If Herbert Huncke were alive today, he would be eagerly following the story of Richard Matt and David Sweat, the two convicted murderers who recently burrowed their way out of maximum-security Clinton Prison in upstate New York.

Huncke knew the place well. A burglar with a long rap sheet and no one to vouch for his character, he served time there in the mid to late 1950s. Given his record, he was grateful to the judge who listened to his plea for leniency and gave him five to six years instead of a decade or longer. But when he thought of his pals Allen Ginsberg, William Burroughs, and Jack Kerouac, gratitude was the last thing on his mind.

As I document in my biography of Huncke, these ambitious writers loved Huncke’s meandering, darkly nuanced tales. When he described a sunset that had terrified him as a young boy alone for the first time or the impoverished black prostitute he encountered in New Orleans in 1938, they listened with rapt attention.

Huncke was not only an adept storyteller but also an excellent specimen of the beat life that the emerging authors wrote about so memorably. The character Herman in Burroughs’s Junky is based on Huncke, as is Elmer Hassel in Kerouac’s On the Road. Huncke is the figure behind Ginsberg’s “angelheaded hipsters burning for the ancient heavenly connection” in “Howl.”

All three writers knew that the heroin-addicted Huncke could be an annoying, whining gobbler-upper of their time and money, but he was too interesting to lose sight of altogether.

Except when he was in prison. As day after day passed without word from anybody, Huncke stared at the walls of his cell  and thought of his friends with furious resentment:

Once I did over four years, closer to five, and never received so much as a penny post card of greeting from my so-called friends. Man, I got so it didn’t hurt me or make me regret. Fuck them I paid my dues I went along my way—when it was all over. And when it came time to kick—I kicked on the floor—cold and alone and more dead than alive.

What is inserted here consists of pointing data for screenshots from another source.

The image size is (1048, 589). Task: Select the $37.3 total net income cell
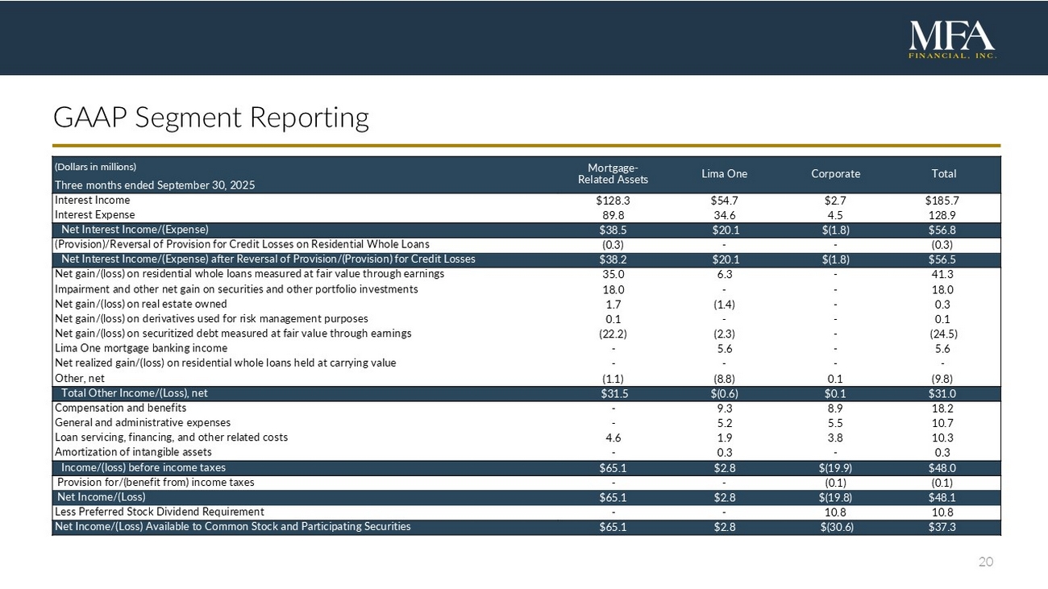[943, 527]
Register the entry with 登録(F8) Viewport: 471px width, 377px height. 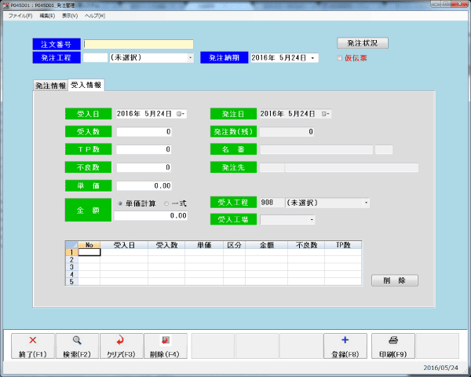(345, 346)
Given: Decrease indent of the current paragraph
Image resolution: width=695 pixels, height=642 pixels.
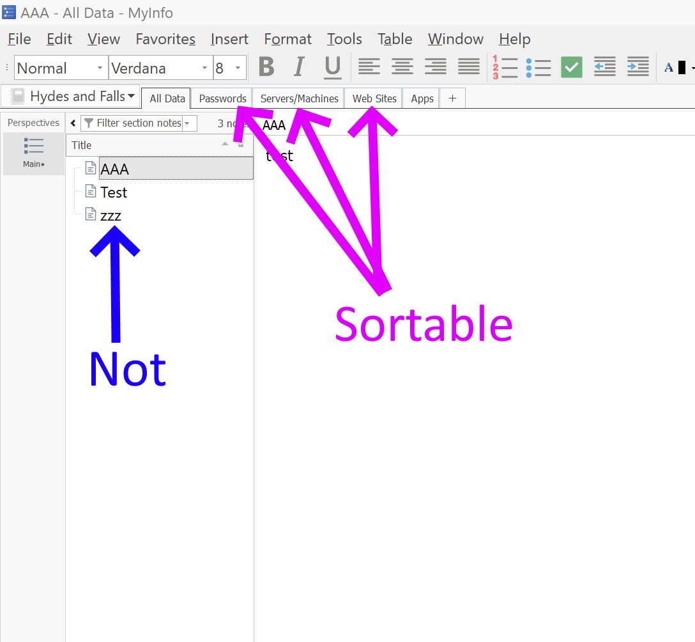Looking at the screenshot, I should [604, 67].
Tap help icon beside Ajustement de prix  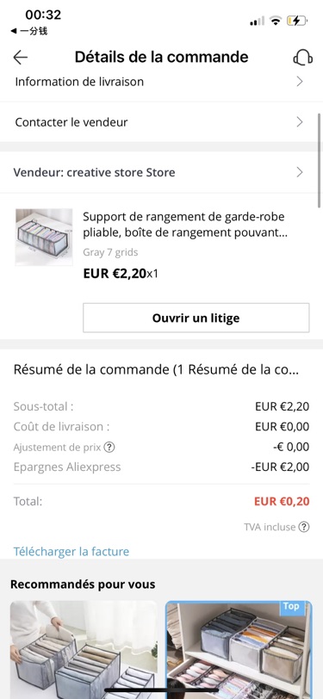[109, 447]
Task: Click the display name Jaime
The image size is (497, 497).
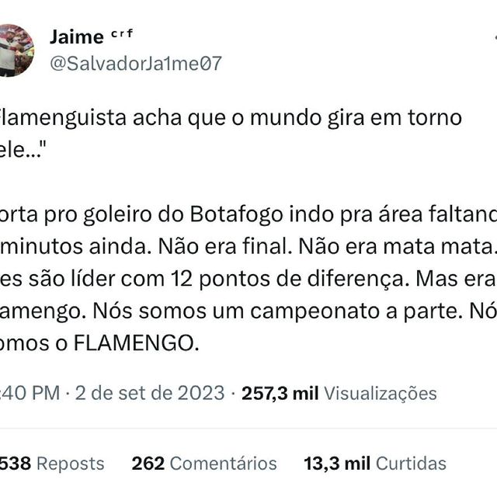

Despite his occasional claims to the contrary, it seemed that he never entirely forgave his prolific writer-friends who didn’t bother to write to him:

I was cut off completely from the outside world I knew. It was a funny feeling not hearing from anyone. I admit I felt very bitter when I came out, I really did.

When Huncke was finally released from Dannemora in 1959, he walked into a literary movement well underway. Kerouac’s inspired naming of the Beat Generation owed its glistening keyword to Huncke, who so often said, “I’m beat, man, beat down to my socks.” Kerouac, Ginsberg and Burroughs had fulfilled their literary promise while Huncke was festering behind bars.

Suppressing his anger as he sought his footing in a changed world, Huncke found a place in Ginsberg’s ever-widening circle of friends. He reacquainted himself with Burroughs as well. Kerouac was more elusive, but Huncke had never felt particularly close to him anyway.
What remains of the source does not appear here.